▸ Your assignment:
Your response should consist solely of the records, written out exactly.
Records supplied below:
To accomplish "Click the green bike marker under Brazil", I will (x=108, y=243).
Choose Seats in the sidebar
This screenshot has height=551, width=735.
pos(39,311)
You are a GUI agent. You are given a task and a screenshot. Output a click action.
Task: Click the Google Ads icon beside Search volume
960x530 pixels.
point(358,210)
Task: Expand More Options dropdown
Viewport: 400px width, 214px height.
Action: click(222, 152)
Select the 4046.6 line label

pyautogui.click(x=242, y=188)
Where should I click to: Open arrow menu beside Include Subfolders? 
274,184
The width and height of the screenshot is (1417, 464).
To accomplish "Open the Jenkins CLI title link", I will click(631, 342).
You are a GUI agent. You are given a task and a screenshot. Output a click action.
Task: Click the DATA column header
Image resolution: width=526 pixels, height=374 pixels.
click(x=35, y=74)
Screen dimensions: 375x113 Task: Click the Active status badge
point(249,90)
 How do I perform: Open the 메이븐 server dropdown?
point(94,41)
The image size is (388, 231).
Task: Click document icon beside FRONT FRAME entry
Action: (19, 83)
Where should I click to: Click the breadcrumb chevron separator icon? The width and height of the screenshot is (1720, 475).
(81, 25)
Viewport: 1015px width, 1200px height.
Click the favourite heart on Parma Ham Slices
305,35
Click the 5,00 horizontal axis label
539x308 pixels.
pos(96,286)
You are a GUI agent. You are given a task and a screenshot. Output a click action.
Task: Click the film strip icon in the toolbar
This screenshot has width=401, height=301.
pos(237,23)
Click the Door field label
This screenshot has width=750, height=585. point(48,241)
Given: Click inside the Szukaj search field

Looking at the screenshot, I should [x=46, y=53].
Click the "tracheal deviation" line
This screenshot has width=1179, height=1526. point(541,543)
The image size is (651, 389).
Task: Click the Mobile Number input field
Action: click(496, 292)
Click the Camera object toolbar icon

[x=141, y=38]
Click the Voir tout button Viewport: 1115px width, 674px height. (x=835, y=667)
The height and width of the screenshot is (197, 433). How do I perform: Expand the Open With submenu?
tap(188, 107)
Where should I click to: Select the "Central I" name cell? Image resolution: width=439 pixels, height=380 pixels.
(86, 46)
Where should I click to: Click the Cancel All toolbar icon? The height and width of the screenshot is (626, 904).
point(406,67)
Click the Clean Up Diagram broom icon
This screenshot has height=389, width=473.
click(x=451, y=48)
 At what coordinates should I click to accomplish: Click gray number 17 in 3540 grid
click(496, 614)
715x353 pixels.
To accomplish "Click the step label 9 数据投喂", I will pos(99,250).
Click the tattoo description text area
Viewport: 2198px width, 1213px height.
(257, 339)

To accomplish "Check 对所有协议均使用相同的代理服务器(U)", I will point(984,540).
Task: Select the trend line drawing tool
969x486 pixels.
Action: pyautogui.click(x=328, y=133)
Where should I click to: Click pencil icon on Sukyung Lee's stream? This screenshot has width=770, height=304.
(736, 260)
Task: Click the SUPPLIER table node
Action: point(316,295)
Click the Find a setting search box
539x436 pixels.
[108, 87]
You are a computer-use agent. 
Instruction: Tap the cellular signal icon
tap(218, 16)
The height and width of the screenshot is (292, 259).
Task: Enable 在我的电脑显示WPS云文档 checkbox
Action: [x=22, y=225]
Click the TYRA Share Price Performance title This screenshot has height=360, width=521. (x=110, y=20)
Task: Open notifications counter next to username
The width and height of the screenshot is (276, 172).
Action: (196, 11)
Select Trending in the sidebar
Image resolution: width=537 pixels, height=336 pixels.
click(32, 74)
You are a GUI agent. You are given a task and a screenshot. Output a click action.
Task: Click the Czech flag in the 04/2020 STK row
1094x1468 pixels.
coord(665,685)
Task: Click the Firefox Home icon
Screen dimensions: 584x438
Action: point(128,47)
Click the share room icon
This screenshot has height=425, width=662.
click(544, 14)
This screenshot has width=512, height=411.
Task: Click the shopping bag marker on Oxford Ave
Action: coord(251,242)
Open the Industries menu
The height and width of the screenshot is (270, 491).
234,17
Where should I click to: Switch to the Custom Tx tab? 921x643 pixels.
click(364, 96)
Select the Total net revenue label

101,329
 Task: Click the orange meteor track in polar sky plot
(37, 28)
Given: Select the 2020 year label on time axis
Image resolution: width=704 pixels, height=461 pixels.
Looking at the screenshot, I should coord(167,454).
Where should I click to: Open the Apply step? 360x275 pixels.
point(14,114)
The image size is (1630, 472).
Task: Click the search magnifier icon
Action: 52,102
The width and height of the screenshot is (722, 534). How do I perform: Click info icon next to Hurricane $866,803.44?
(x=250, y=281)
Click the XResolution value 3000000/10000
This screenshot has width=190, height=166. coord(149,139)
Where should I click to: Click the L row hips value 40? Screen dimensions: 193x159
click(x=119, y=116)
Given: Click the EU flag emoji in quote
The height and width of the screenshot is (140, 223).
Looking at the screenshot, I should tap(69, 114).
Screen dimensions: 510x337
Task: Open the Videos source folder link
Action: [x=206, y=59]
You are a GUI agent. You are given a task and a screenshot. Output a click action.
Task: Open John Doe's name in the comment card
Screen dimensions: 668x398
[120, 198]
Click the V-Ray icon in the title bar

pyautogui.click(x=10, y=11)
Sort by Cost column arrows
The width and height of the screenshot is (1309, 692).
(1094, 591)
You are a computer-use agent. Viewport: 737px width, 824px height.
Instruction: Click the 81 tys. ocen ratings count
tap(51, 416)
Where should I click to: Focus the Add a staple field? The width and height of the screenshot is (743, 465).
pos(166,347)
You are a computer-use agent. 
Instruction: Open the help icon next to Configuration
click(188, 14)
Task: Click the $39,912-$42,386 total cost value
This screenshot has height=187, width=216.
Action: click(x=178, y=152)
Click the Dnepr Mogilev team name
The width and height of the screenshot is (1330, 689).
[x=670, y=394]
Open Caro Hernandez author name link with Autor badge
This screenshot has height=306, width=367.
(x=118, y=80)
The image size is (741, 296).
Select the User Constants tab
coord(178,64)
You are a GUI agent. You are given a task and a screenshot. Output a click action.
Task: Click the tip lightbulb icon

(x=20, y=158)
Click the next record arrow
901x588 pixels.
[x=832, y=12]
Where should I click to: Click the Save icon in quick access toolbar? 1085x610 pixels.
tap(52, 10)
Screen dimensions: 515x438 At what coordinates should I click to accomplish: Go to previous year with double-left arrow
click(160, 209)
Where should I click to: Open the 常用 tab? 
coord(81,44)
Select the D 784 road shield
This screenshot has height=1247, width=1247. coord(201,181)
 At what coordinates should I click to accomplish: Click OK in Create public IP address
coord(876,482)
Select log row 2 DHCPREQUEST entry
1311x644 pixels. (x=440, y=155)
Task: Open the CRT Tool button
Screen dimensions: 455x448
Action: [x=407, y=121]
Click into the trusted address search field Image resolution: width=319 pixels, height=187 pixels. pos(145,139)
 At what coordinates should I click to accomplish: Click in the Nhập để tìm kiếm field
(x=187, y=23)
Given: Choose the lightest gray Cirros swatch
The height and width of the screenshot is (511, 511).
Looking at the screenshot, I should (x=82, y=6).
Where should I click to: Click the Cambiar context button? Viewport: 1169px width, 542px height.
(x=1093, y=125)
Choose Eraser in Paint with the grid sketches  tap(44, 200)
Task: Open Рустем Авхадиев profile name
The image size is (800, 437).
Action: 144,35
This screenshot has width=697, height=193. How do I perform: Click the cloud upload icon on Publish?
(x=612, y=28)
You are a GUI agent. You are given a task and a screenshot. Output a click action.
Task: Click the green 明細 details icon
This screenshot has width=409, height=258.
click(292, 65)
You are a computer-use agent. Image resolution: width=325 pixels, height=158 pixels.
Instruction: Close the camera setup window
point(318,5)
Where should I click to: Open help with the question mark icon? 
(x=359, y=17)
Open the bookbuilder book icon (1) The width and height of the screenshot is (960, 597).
End of Records supplied.
▸ Answer section:
To accomplish "Click the green bike marker under Brazil", I will (x=108, y=243).
Choose Seats in the sidebar
This screenshot has height=551, width=735.
pos(39,311)
You are a GUI agent. You are given a task and a screenshot. Output a click action.
Task: Click the Google Ads icon beside Search volume
960x530 pixels.
point(358,210)
Task: Expand More Options dropdown
Viewport: 400px width, 214px height.
Action: click(222, 152)
Select the 4046.6 line label

pyautogui.click(x=242, y=188)
Where should I click to: Open arrow menu beside Include Subfolders? 
274,184
The width and height of the screenshot is (1417, 464).
To accomplish "Open the Jenkins CLI title link", I will click(631, 342).
You are a GUI agent. You are given a task and a screenshot. Output a click action.
Task: Click the DATA column header
Image resolution: width=526 pixels, height=374 pixels.
click(x=35, y=74)
Screen dimensions: 375x113 Task: Click the Active status badge
point(249,90)
 How do I perform: Open the 메이븐 server dropdown?
point(94,41)
The image size is (388, 231).
Task: Click document icon beside FRONT FRAME entry
Action: (19, 83)
Where should I click to: Click the breadcrumb chevron separator icon? The width and height of the screenshot is (1720, 475).
(81, 25)
Viewport: 1015px width, 1200px height.
Click the favourite heart on Parma Ham Slices
305,35
Click the 5,00 horizontal axis label
539x308 pixels.
pos(96,286)
You are a GUI agent. You are given a task and a screenshot. Output a click action.
Task: Click the film strip icon in the toolbar
This screenshot has width=401, height=301.
pos(237,23)
Click the Door field label
This screenshot has width=750, height=585. point(48,241)
Given: Click inside the Szukaj search field

Looking at the screenshot, I should [x=46, y=53].
Click the "tracheal deviation" line
This screenshot has width=1179, height=1526. point(541,543)
The image size is (651, 389).
Task: Click the Mobile Number input field
Action: click(496, 292)
Click the Camera object toolbar icon

[x=141, y=38]
Click the Voir tout button Viewport: 1115px width, 674px height. (x=835, y=667)
The height and width of the screenshot is (197, 433). How do I perform: Expand the Open With submenu?
tap(188, 107)
Where should I click to: Select the "Central I" name cell? Image resolution: width=439 pixels, height=380 pixels.
(86, 46)
Where should I click to: Click the Cancel All toolbar icon? The height and width of the screenshot is (626, 904).
point(406,67)
Click the Clean Up Diagram broom icon
This screenshot has height=389, width=473.
click(x=451, y=48)
 At what coordinates should I click to accomplish: Click gray number 17 in 3540 grid
click(496, 614)
715x353 pixels.
To accomplish "Click the step label 9 数据投喂", I will pos(99,250).
Click the tattoo description text area
Viewport: 2198px width, 1213px height.
(257, 339)

To accomplish "Check 对所有协议均使用相同的代理服务器(U)", I will point(984,540).
Task: Select the trend line drawing tool
969x486 pixels.
Action: pyautogui.click(x=328, y=133)
Where should I click to: Click pencil icon on Sukyung Lee's stream? This screenshot has width=770, height=304.
(736, 260)
Task: Click the SUPPLIER table node
Action: point(316,295)
Click the Find a setting search box
539x436 pixels.
[108, 87]
You are a computer-use agent. 
Instruction: Tap the cellular signal icon
tap(218, 16)
The height and width of the screenshot is (292, 259).
Task: Enable 在我的电脑显示WPS云文档 checkbox
Action: [x=22, y=225]
Click the TYRA Share Price Performance title This screenshot has height=360, width=521. (x=110, y=20)
Task: Open notifications counter next to username
The width and height of the screenshot is (276, 172).
Action: (196, 11)
Select Trending in the sidebar
Image resolution: width=537 pixels, height=336 pixels.
click(32, 74)
You are a GUI agent. You are given a task and a screenshot. Output a click action.
Task: Click the Czech flag in the 04/2020 STK row
1094x1468 pixels.
coord(665,685)
Task: Click the Firefox Home icon
Screen dimensions: 584x438
Action: point(128,47)
Click the share room icon
This screenshot has height=425, width=662.
click(544, 14)
This screenshot has width=512, height=411.
Task: Click the shopping bag marker on Oxford Ave
Action: coord(251,242)
Open the Industries menu
The height and width of the screenshot is (270, 491).
234,17
Where should I click to: Switch to the Custom Tx tab? 921x643 pixels.
click(364, 96)
Select the Total net revenue label

101,329
 Task: Click the orange meteor track in polar sky plot
(37, 28)
Given: Select the 2020 year label on time axis
Image resolution: width=704 pixels, height=461 pixels.
Looking at the screenshot, I should coord(167,454).
Where should I click to: Open the Apply step? 360x275 pixels.
point(14,114)
The image size is (1630, 472).
Task: Click the search magnifier icon
Action: 52,102
The width and height of the screenshot is (722, 534). How do I perform: Click info icon next to Hurricane $866,803.44?
(x=250, y=281)
Click the XResolution value 3000000/10000
This screenshot has width=190, height=166. coord(149,139)
Where should I click to: Click the L row hips value 40? Screen dimensions: 193x159
click(x=119, y=116)
Given: Click the EU flag emoji in quote
The height and width of the screenshot is (140, 223).
Looking at the screenshot, I should tap(69, 114).
Screen dimensions: 510x337
Task: Open the Videos source folder link
Action: [x=206, y=59]
You are a GUI agent. You are given a task and a screenshot. Output a click action.
Task: Open John Doe's name in the comment card
Screen dimensions: 668x398
[120, 198]
Click the V-Ray icon in the title bar

pyautogui.click(x=10, y=11)
Sort by Cost column arrows
The width and height of the screenshot is (1309, 692).
(1094, 591)
You are a computer-use agent. Viewport: 737px width, 824px height.
Instruction: Click the 81 tys. ocen ratings count
tap(51, 416)
Where should I click to: Focus the Add a staple field? The width and height of the screenshot is (743, 465).
pos(166,347)
You are a computer-use agent. 
Instruction: Open the help icon next to Configuration
click(188, 14)
Task: Click the $39,912-$42,386 total cost value
This screenshot has height=187, width=216.
Action: click(x=178, y=152)
Click the Dnepr Mogilev team name
The width and height of the screenshot is (1330, 689).
[x=670, y=394]
Open Caro Hernandez author name link with Autor badge
This screenshot has height=306, width=367.
(x=118, y=80)
The image size is (741, 296).
Select the User Constants tab
coord(178,64)
You are a GUI agent. You are given a task and a screenshot. Output a click action.
Task: Click the tip lightbulb icon

(x=20, y=158)
Click the next record arrow
901x588 pixels.
[x=832, y=12]
Where should I click to: Click the Save icon in quick access toolbar? 1085x610 pixels.
tap(52, 10)
Screen dimensions: 515x438 At what coordinates should I click to accomplish: Go to previous year with double-left arrow
click(160, 209)
Where should I click to: Open the 常用 tab? 
coord(81,44)
Select the D 784 road shield
This screenshot has height=1247, width=1247. coord(201,181)
 At what coordinates should I click to accomplish: Click OK in Create public IP address
coord(876,482)
Select log row 2 DHCPREQUEST entry
1311x644 pixels. (x=440, y=155)
Task: Open the CRT Tool button
Screen dimensions: 455x448
Action: [x=407, y=121]
Click into the trusted address search field Image resolution: width=319 pixels, height=187 pixels. pos(145,139)
 At what coordinates should I click to accomplish: Click in the Nhập để tìm kiếm field
(x=187, y=23)
Given: Choose the lightest gray Cirros swatch
The height and width of the screenshot is (511, 511).
Looking at the screenshot, I should (x=82, y=6).
Where should I click to: Click the Cambiar context button? Viewport: 1169px width, 542px height.
(x=1093, y=125)
Choose Eraser in Paint with the grid sketches  tap(44, 200)
Task: Open Рустем Авхадиев profile name
The image size is (800, 437).
Action: 144,35
This screenshot has width=697, height=193. How do I perform: Click the cloud upload icon on Publish?
(x=612, y=28)
You are a GUI agent. You are given a task and a screenshot. Output a click action.
Task: Click the green 明細 details icon
This screenshot has width=409, height=258.
click(292, 65)
You are a computer-use agent. Image resolution: width=325 pixels, height=158 pixels.
Instruction: Close the camera setup window
point(318,5)
Where should I click to: Open help with the question mark icon? 
(x=359, y=17)
Open the bookbuilder book icon (1) The width and height of the screenshot is (960, 597).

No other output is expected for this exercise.